*EXERCISE BRIEF:* Please pull out every line of the material below that contains the string "target". Letter case counts.

(Records taken from a data source)
-- Begin --

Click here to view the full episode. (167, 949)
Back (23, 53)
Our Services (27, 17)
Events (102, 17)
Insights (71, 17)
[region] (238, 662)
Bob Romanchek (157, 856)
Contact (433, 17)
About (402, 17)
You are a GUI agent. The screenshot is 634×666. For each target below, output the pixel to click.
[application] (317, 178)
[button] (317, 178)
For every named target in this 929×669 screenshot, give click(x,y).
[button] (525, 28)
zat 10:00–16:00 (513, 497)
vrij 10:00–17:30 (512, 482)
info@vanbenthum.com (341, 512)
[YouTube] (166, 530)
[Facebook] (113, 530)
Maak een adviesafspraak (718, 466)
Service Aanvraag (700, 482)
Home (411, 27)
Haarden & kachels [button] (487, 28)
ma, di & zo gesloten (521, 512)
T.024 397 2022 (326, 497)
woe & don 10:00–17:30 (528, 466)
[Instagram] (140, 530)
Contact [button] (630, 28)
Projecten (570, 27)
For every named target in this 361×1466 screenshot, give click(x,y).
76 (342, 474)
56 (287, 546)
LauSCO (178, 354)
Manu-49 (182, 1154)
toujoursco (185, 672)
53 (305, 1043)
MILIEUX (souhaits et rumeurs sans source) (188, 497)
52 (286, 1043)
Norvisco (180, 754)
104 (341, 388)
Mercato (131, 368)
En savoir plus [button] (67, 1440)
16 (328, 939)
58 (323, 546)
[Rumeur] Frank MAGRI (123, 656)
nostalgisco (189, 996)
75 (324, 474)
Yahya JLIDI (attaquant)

-- End --

*REPLY:*
You are a GUI agent. The screenshot is 634×666. For each target below, output the pixel to click.
For every named target in this 929×669 screenshot, give click(x,y).
For every named target in this 361×1466 screenshot, give click(x,y).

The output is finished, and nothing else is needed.